Bahasa figuratif pada dasarnya digunakan oleh penyair untuk memperoleh dan menciptakan citraan (imagery) (Situmorang, 1980:22). Adanya bahasa figuratif ini menyebabkan puisi menarik perhatian, menimbulkan kesegaran, hidup, dan terutama menimbulkan kejelasan angan atau imaji (Pradopo, 1993:62). Lebih jauh Pradopo mengungkapkan bahwa bahasa figuratif tersebut mengiaskan atau mempersamakan sesuatu hal dengan hal lain supaya gambaran menjadi jelas, lebih menarik, dan lebih hidup. Dengan demikian, ada hubungan yang erat antara citraan dengan bahasa fiiguratif. Citraan pada dasarnya terefleksi melalui bahasa figuratif.

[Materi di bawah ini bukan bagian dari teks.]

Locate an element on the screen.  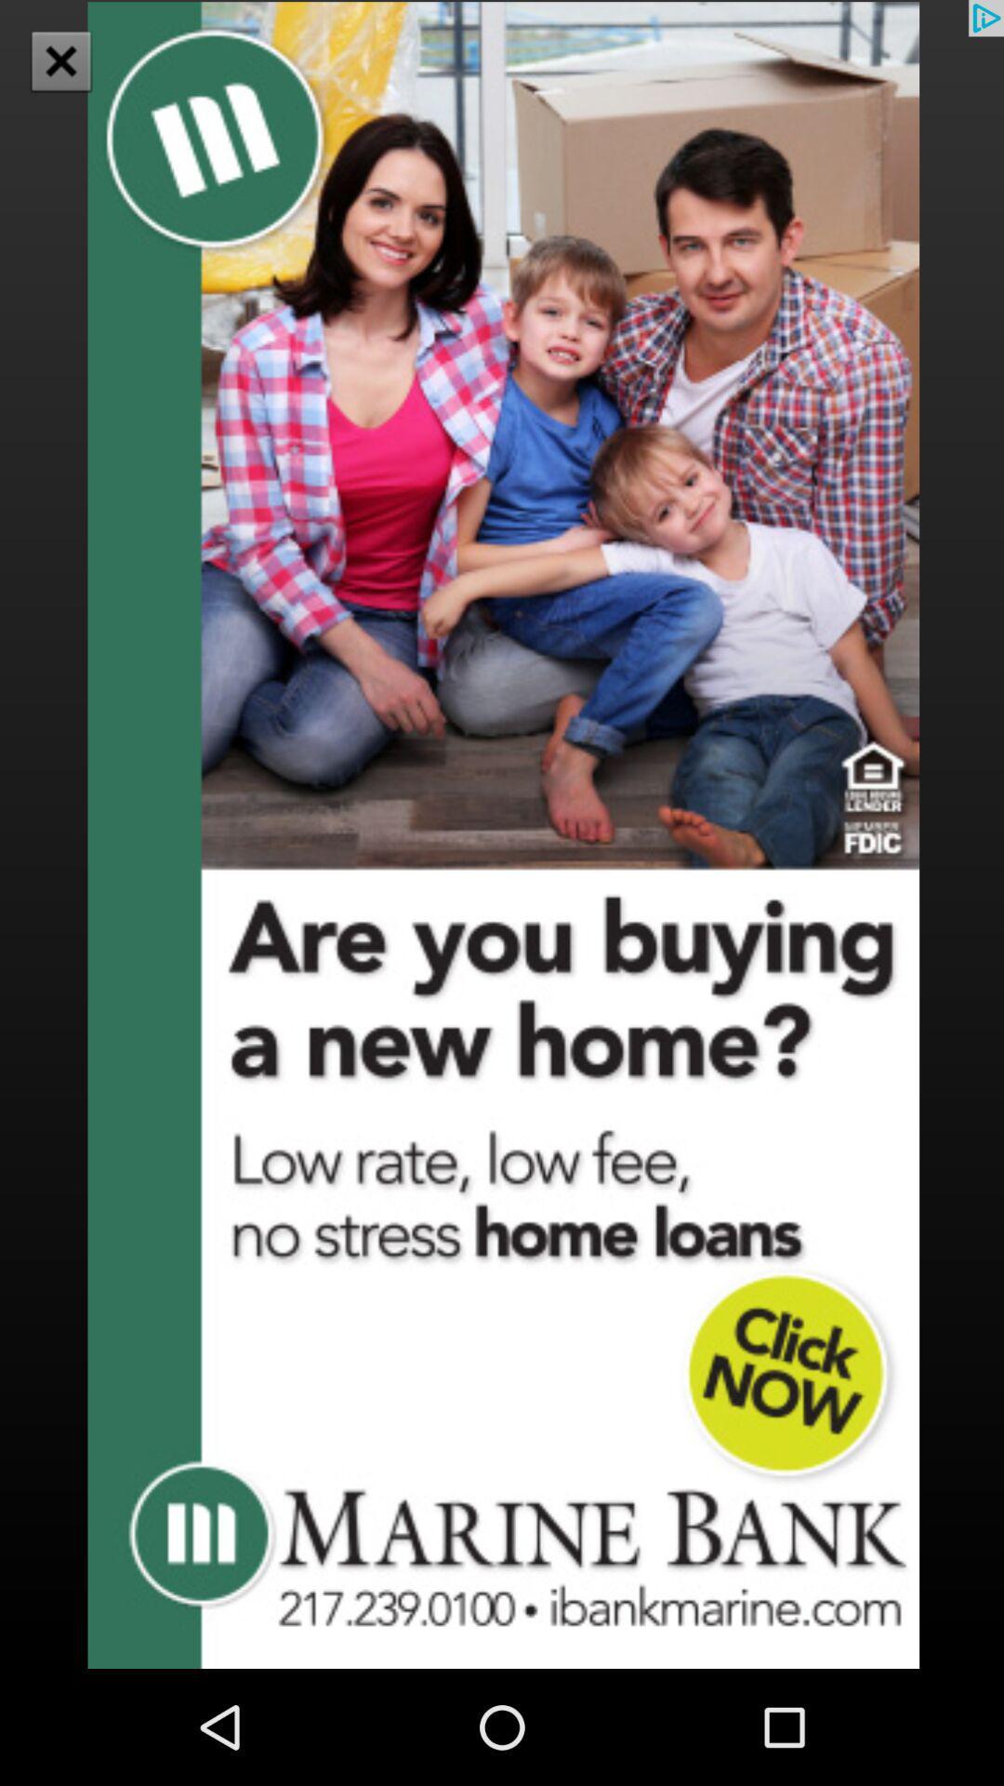
the close icon is located at coordinates (60, 65). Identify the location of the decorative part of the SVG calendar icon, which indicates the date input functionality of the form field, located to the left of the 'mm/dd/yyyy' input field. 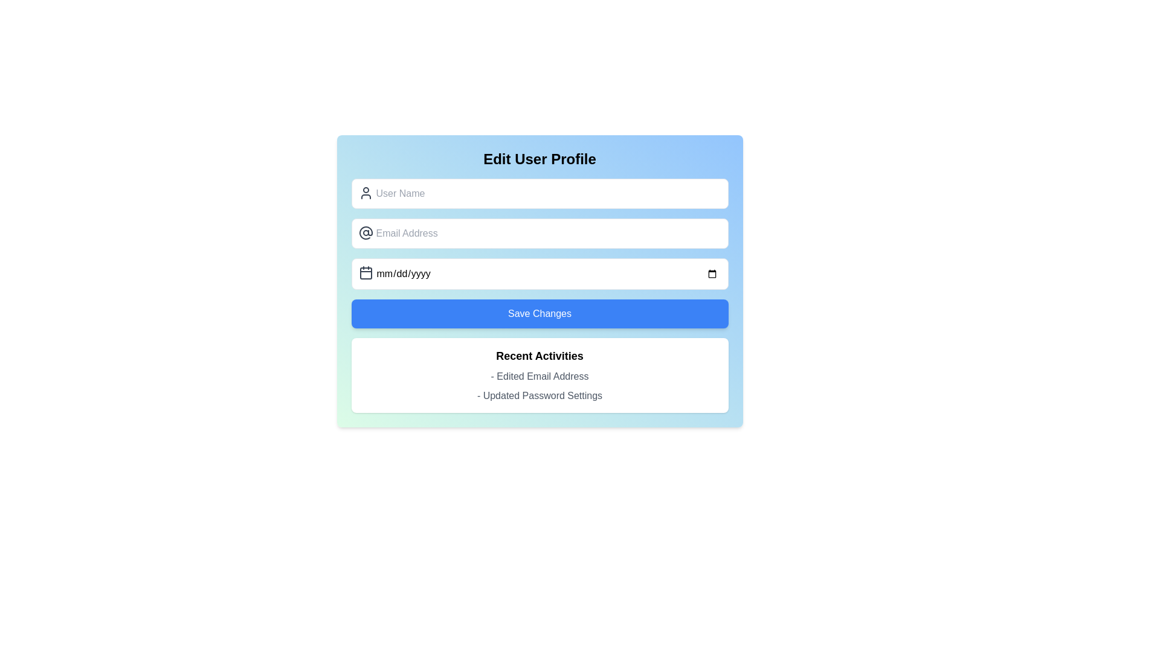
(365, 273).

Sementara itu, bahasa figuratif sebenarnya merupakan bagian dari pilihan kata yang mempersoalkan cocok tidaknya pemakaian kata, frasa atau klausa tertentu (Keraf:1981:99). Oleh sebab itu, persoalan bahasa figuratif meliputi semua hirarki kebahasaan: pilihan kata secara individual, frasa, klausa dan kalimat atau mencakup sebuah wacana secara keseluruhan. Dengan demikian, pembahasan diksi, kata-kata konkret, citraan, dan bahasa figuratif, tidak dapat dipisah- pisahkan secara tegas.